Data for this task below:

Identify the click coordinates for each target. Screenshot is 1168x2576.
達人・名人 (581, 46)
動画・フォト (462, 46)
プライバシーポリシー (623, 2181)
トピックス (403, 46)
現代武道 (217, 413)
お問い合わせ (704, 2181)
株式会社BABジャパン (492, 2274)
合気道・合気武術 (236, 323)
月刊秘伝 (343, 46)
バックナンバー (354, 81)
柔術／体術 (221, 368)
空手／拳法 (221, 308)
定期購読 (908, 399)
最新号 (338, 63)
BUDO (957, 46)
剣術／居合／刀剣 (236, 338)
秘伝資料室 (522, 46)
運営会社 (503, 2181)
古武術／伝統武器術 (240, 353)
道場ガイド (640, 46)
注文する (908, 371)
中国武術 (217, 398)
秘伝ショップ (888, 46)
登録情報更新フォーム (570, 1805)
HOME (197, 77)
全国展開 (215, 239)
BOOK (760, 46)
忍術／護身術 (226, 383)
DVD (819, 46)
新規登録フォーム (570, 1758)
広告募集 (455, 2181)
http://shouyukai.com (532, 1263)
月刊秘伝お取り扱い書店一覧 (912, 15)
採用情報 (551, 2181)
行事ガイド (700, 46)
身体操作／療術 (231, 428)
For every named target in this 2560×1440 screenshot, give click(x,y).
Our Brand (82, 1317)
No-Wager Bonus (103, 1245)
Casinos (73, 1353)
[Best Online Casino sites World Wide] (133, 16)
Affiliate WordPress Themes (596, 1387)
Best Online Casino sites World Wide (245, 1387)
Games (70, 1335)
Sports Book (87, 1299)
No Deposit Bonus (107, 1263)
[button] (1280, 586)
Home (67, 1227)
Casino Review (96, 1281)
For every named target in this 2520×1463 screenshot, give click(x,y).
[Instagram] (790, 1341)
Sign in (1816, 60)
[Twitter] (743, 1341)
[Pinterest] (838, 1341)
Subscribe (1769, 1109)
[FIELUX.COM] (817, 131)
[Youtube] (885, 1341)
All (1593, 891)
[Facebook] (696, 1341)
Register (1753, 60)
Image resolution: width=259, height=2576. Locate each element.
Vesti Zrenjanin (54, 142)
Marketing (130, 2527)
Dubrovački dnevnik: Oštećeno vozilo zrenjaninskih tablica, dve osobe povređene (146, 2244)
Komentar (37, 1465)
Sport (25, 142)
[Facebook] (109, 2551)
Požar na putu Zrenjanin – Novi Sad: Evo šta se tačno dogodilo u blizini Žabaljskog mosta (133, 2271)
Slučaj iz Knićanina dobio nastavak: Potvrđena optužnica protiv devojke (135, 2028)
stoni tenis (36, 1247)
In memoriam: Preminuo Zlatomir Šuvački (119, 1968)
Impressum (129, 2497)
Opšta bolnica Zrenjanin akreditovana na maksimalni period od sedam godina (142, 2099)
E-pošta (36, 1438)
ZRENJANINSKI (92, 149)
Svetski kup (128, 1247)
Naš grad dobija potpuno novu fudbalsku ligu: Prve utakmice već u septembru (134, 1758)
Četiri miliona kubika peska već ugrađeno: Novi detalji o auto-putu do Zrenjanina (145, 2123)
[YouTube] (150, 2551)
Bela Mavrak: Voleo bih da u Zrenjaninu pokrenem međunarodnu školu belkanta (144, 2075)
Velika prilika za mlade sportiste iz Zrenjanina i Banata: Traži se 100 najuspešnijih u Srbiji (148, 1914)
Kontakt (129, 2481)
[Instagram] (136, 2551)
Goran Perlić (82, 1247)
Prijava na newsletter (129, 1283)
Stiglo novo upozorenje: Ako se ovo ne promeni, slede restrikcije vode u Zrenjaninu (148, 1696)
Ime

End of Data for this task.

--- Your goal ---
Beginning at the line above with "Dubrovački dnevnik: Oštećeno" and finishing at the line with "Bela Mavrak: Voleo", return each line exactly and return nothing else.

--- Response box ---
Dubrovački dnevnik: Oštećeno vozilo zrenjaninskih tablica, dve osobe povređene (146, 2244)
Komentar (37, 1465)
Sport (25, 142)
[Facebook] (109, 2551)
Požar na putu Zrenjanin – Novi Sad: Evo šta se tačno dogodilo u blizini Žabaljskog mosta (133, 2271)
Slučaj iz Knićanina dobio nastavak: Potvrđena optužnica protiv devojke (135, 2028)
stoni tenis (36, 1247)
In memoriam: Preminuo Zlatomir Šuvački (119, 1968)
Impressum (129, 2497)
Opšta bolnica Zrenjanin akreditovana na maksimalni period od sedam godina (142, 2099)
E-pošta (36, 1438)
ZRENJANINSKI (92, 149)
Svetski kup (128, 1247)
Naš grad dobija potpuno novu fudbalsku ligu: Prve utakmice već u septembru (134, 1758)
Četiri miliona kubika peska već ugrađeno: Novi detalji o auto-putu do Zrenjanina (145, 2123)
[YouTube] (150, 2551)
Bela Mavrak: Voleo bih da u Zrenjaninu pokrenem međunarodnu školu belkanta (144, 2075)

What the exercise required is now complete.